Chapter 7: Echoes of Loss
The rhythm of their secret life had settled into a fragile pattern. Days were for Hart's Blooms, for Emilia's gentle ministrations to petals and people, punctuated by Luca's increasingly less disguised visits. He'd find reasons, however flimsy, to see her: a single rose requested for an unnamed recipient, a question about a plant he'd supposedly seen in a "friend's" apartment, or simply appearing at closing time with a container of her favorite gelato from the little Italian place two blocks over, his excuse a gruff, "Thought you might like this."

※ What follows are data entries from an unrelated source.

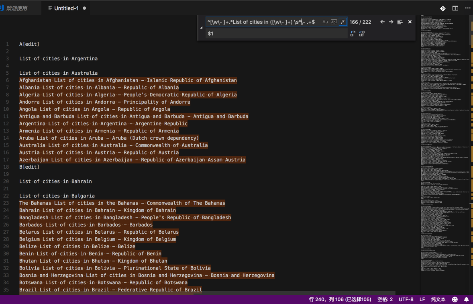The width and height of the screenshot is (473, 304).
Task: Disable regular expression search toggle
Action: 343,22
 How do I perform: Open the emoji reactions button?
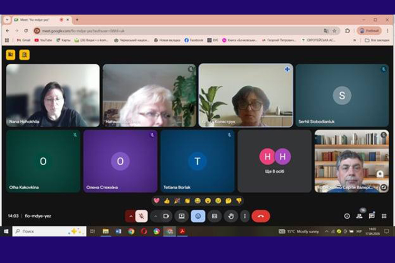click(x=198, y=216)
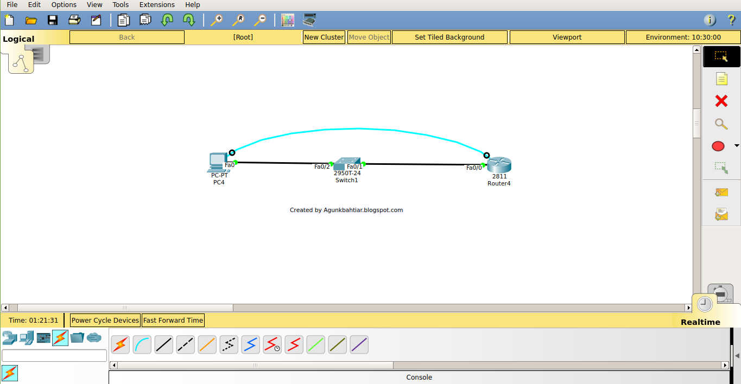Open the Extensions menu
Viewport: 741px width, 384px height.
point(157,4)
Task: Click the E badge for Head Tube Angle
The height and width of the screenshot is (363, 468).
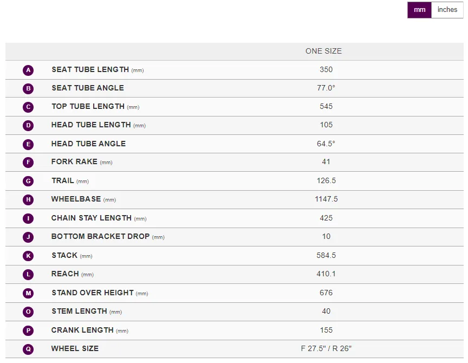Action: pyautogui.click(x=28, y=144)
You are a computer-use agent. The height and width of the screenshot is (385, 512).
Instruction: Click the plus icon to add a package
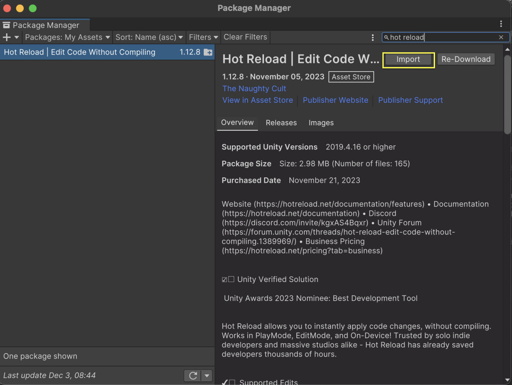point(6,37)
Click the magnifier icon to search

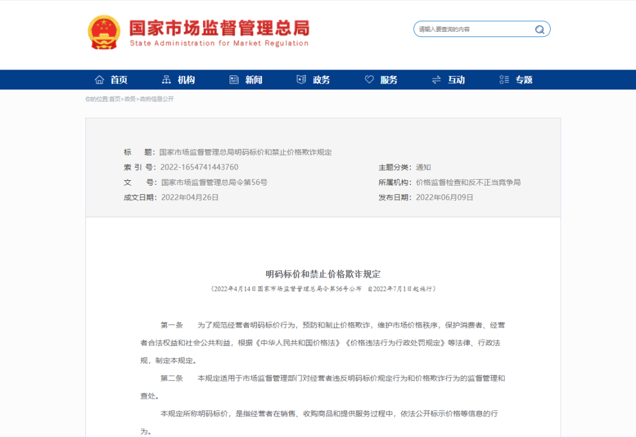[x=539, y=29]
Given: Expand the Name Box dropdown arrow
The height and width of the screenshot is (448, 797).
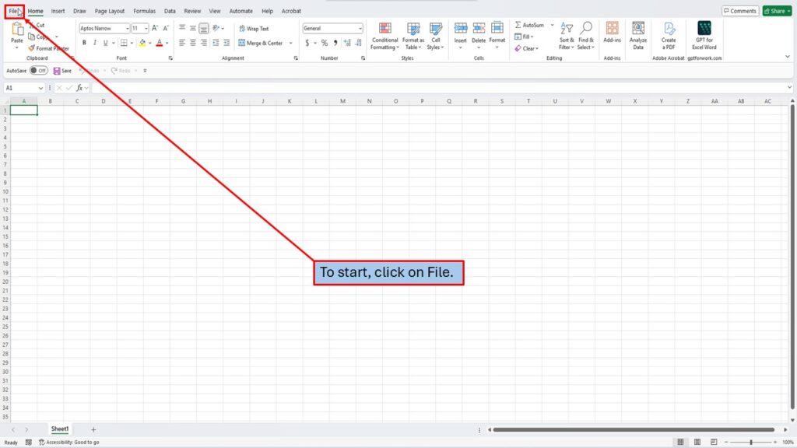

Nights, or rather the deep, stolen hours before dawn, were for them. In the sanctuary of Emilia's small, book-filled apartment above the slumbering bakery, surrounded by the comforting scent of old paper, dried lavender, and the lingering sweetness of whatever she'd last baked, Luca found a measure of peace he'd never known. With Emilia, the sharp edges of his world seemed to blur. She'd draw him out with quiet questions, not about his work – a topic they both instinctively, carefully avoided – but about innocuous things: his childhood in Sicily before the shadows fell, his mother's favorite çiuri (flowers, he'd translated for her, a rare smile touching his lips), his surprising fondness for old jazz records.
Emilia, in turn, found herself falling deeper into the dangerous currents of her affection for him. She saw the fierce loyalty that bound him, the unexpected tenderness he reserved only for her, the weary sorrow that sometimes clouded his dark eyes. She told herself she was peeling back the layers of the enforcer to find the man beneath. And the man she was finding, despite everything, was one she was inexplicably, terrifyingly, coming to love.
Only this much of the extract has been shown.